= TASK INSTRUCTIONS =
With the pictures removed, reproduce exactly the lines from the one that contains "The height and width of the screenshot is (621, 802)." through the last line of the entries below.

= GIVEN DATA =
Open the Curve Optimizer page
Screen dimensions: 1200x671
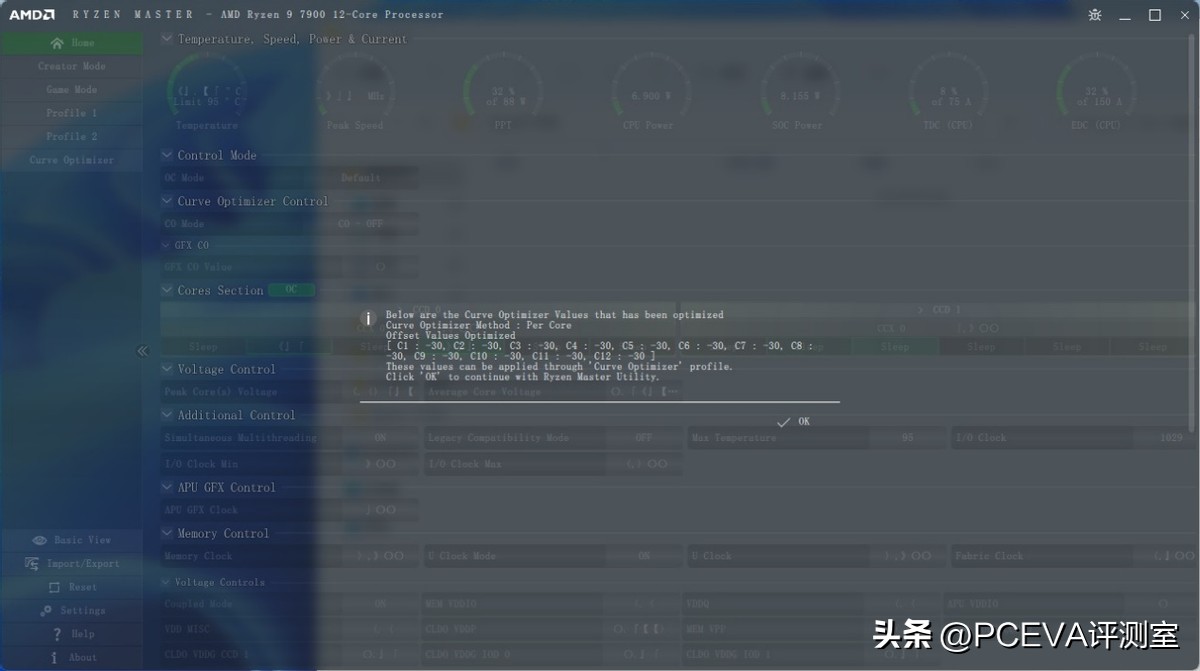(x=71, y=160)
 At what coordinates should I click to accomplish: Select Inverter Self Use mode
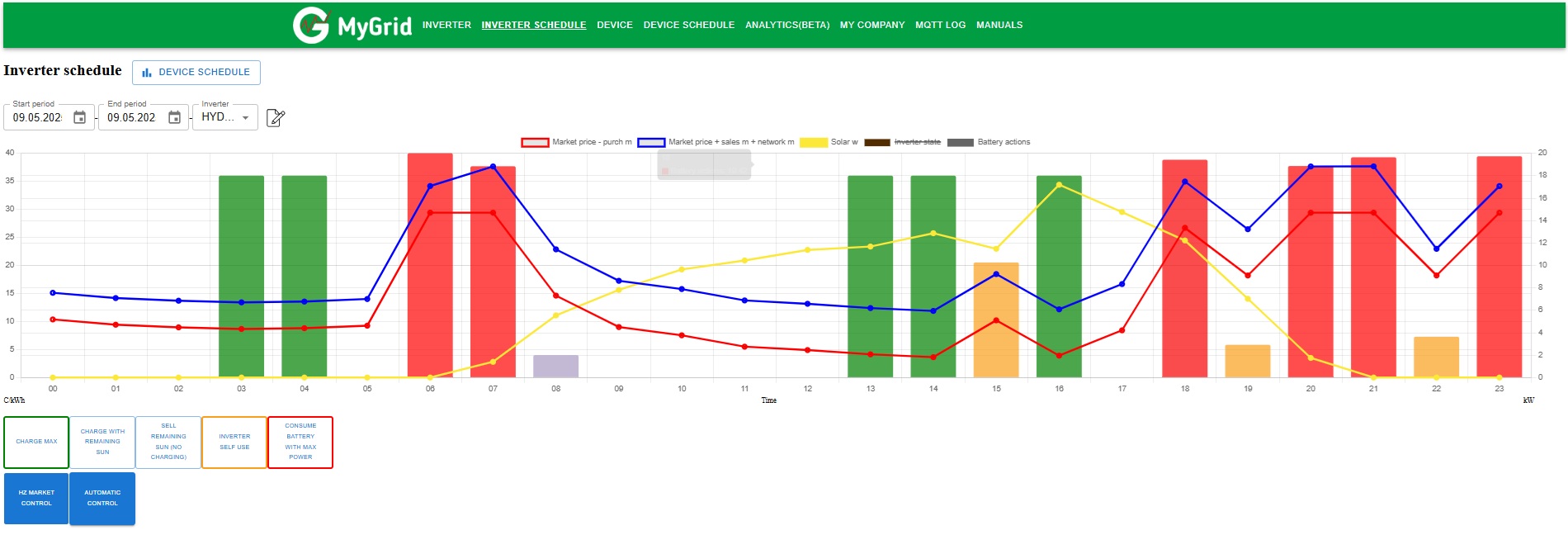click(234, 442)
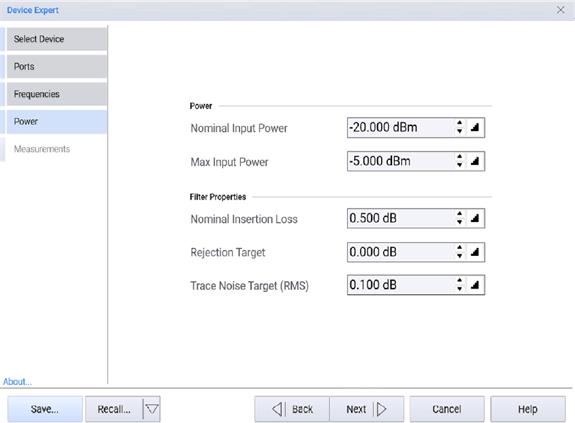Open keypad icon beside Trace Noise Target
Screen dimensions: 575x423
click(x=475, y=284)
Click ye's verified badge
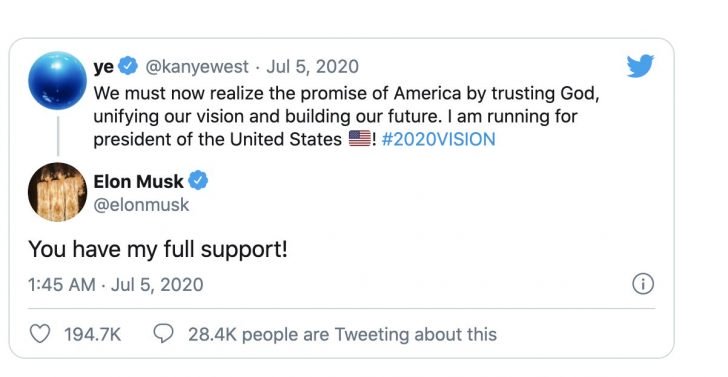The height and width of the screenshot is (377, 728). click(127, 65)
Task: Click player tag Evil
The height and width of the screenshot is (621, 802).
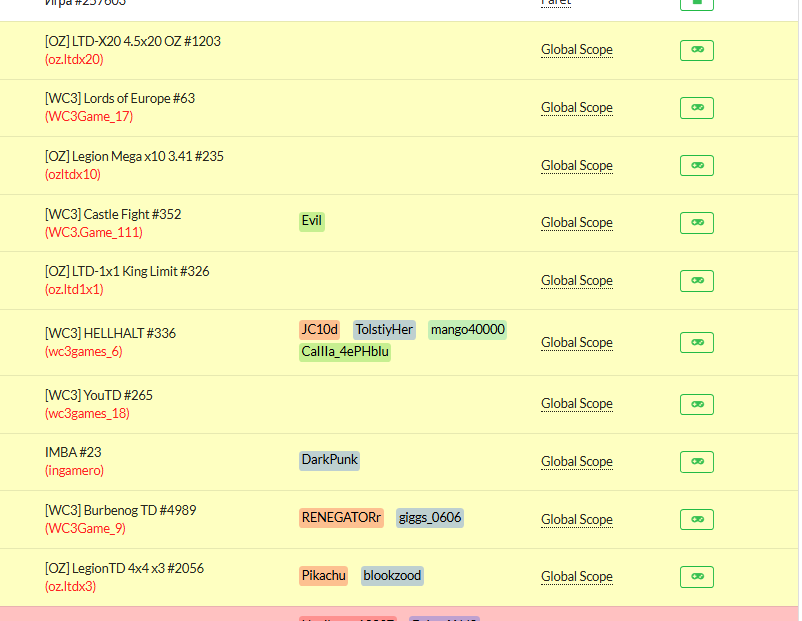Action: 312,221
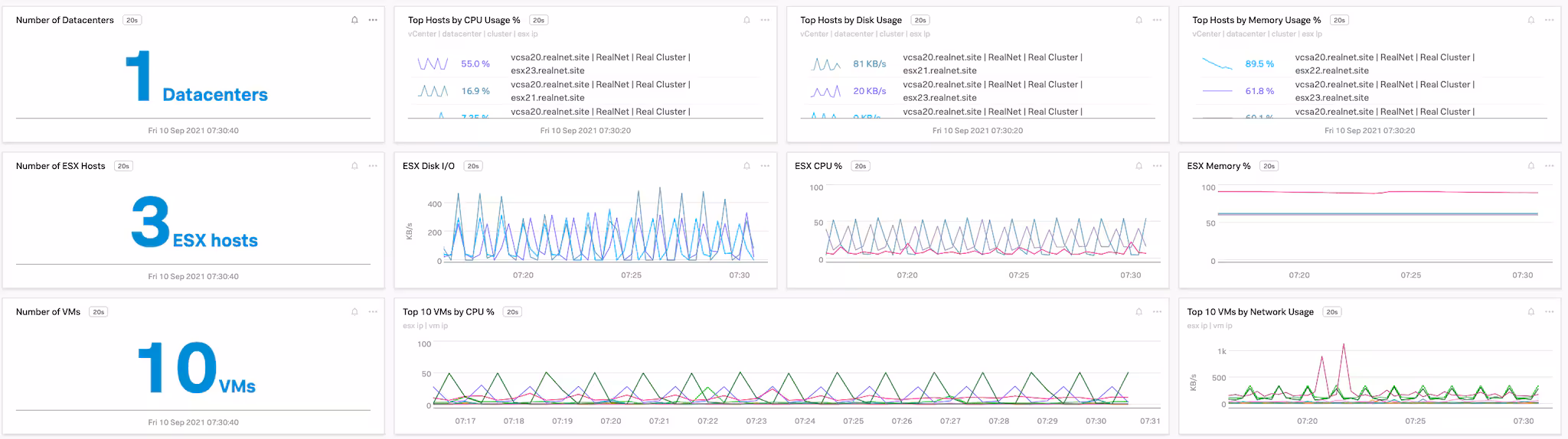Click the bell icon on Top 10 VMs by CPU %

pos(1138,312)
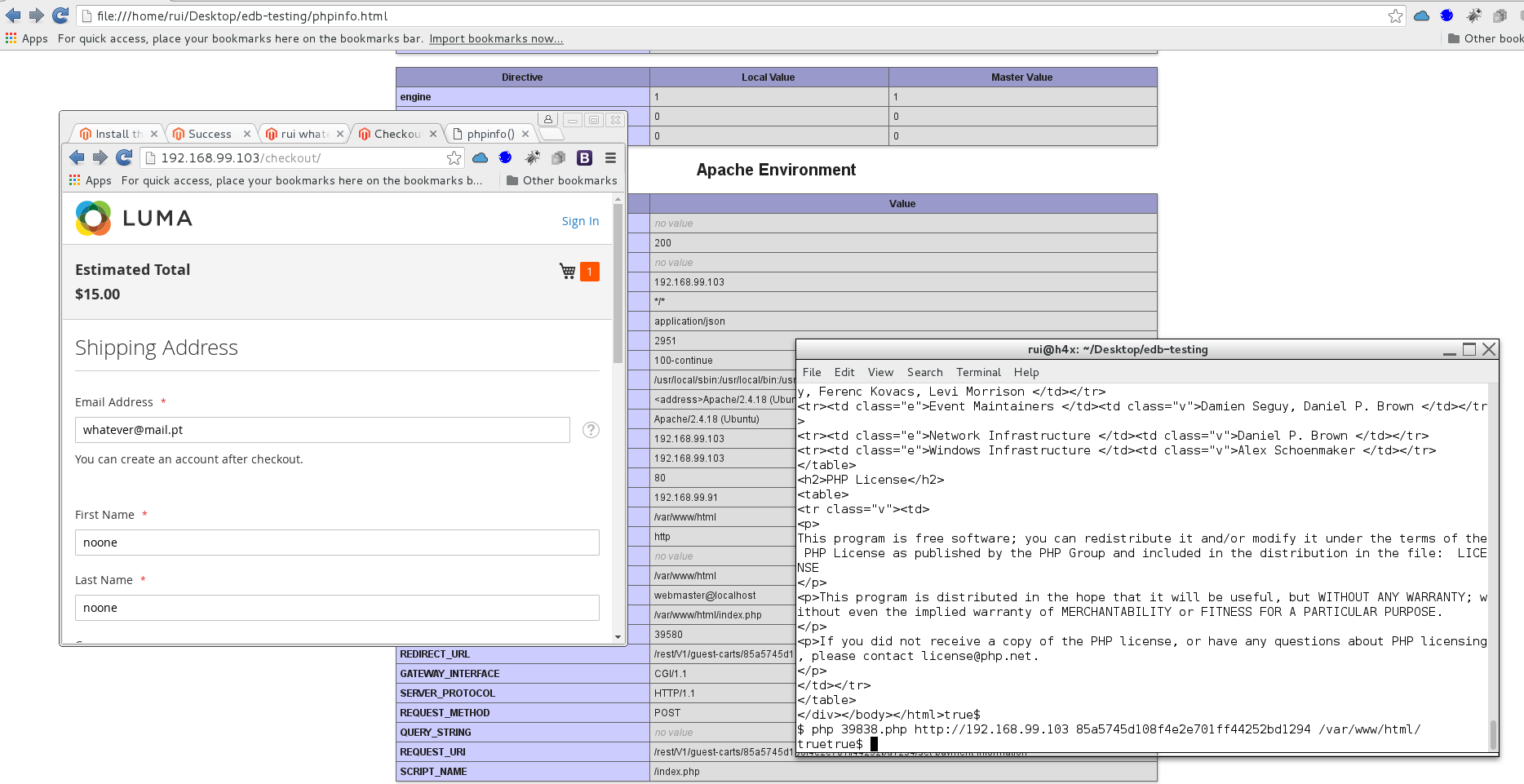Click the purple B extension icon
Viewport: 1524px width, 784px height.
(x=584, y=157)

= RESULT OF THE TASK =
The height and width of the screenshot is (621, 802).
Action: 312,221
Click the bell icon on Top 10 VMs by CPU %

pos(1138,312)
Click the purple B extension icon
Viewport: 1524px width, 784px height.
(x=584, y=157)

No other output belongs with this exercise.